I'd definitely agree with having a bit of a slope on the roof sections to allow rain to run off rather than pooling on the roof and increasing the weight.  Thinking about how the folding section of the south wall will work and be held in place when upright is probably a good idea.  Also how you seal around the edges.

I've never used the polycarbonate stuff so I've no idea what it's like, but you might find it still allows too much heat into the scope room during the day.  If that turns out to be the case however it may well be possible to fit insulation internally as long as you still have clearance for it as the roof moves over the warm room.

I guess you're pretty much stuck with putting the door in the end wall of the warm room unless you want to crawl in :)  It's probably worth thinking about the layout of the warm room and where the doors go so you can use the space the way you'd like.

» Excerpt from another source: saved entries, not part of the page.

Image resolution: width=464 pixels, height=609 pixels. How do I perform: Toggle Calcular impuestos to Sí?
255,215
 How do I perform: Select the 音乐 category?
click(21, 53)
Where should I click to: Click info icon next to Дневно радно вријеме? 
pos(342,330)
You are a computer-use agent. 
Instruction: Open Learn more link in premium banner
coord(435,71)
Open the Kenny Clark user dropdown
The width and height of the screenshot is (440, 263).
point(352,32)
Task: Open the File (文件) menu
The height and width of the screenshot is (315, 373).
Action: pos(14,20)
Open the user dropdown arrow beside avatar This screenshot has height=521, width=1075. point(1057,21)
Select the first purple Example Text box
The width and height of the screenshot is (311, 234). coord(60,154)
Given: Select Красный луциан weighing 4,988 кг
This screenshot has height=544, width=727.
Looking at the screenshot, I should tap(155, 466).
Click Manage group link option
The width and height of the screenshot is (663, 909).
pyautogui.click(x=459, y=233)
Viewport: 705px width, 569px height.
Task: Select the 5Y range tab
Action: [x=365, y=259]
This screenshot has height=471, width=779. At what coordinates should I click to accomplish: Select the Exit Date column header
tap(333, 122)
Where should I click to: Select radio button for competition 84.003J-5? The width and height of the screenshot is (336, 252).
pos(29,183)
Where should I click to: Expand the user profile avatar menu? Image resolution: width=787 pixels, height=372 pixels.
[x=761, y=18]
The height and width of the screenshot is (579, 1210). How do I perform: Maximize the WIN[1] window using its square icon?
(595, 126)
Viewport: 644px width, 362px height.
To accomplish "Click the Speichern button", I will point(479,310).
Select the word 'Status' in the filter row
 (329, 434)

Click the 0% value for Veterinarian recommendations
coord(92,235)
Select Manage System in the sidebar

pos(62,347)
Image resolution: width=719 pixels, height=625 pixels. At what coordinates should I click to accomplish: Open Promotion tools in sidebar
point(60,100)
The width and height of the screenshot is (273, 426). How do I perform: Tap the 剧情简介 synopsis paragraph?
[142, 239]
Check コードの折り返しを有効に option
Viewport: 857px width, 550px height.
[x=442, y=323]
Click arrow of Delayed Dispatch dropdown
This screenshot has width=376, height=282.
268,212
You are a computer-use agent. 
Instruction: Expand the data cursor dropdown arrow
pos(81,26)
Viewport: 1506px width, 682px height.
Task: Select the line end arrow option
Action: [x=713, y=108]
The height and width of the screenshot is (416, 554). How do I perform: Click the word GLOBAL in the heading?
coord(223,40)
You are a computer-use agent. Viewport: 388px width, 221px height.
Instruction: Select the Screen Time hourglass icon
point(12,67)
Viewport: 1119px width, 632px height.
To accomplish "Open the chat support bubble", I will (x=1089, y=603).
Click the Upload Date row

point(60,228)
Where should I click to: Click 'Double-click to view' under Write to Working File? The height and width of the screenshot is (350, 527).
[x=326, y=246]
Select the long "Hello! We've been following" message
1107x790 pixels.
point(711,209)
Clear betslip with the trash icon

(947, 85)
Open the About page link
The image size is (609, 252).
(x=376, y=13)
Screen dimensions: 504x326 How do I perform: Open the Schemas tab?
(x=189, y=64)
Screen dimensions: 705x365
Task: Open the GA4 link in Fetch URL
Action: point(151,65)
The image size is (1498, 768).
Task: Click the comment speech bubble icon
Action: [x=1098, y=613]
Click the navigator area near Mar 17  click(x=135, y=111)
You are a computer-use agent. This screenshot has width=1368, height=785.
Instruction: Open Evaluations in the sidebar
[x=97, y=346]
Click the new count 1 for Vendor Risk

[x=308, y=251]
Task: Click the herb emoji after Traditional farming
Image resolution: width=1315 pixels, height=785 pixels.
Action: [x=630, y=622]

Guesstimating from the drawings, the pier looks as though it's about 90cm to a metre high from the scope room floor?  If you allow another 30cm for the mount (perhaps more depending on how you intend the top of the pier to work, that would get you pretty close to level with the tops of the walls.  That being the case, I'd suggest the walls of the scope room can be a little higher because you're unlikely to want to view all the way down to the horizon.  Once I had the frame for my floor in place I actually set a mount up on a tripod (on some bits of scrap timber resting on the joists) with a length of batten clamped in the mount to see how high I could make the walls:

In the end I decided 1500mm was actually quite feasible.  My piers are possibly closer to the walls than yours will be, too.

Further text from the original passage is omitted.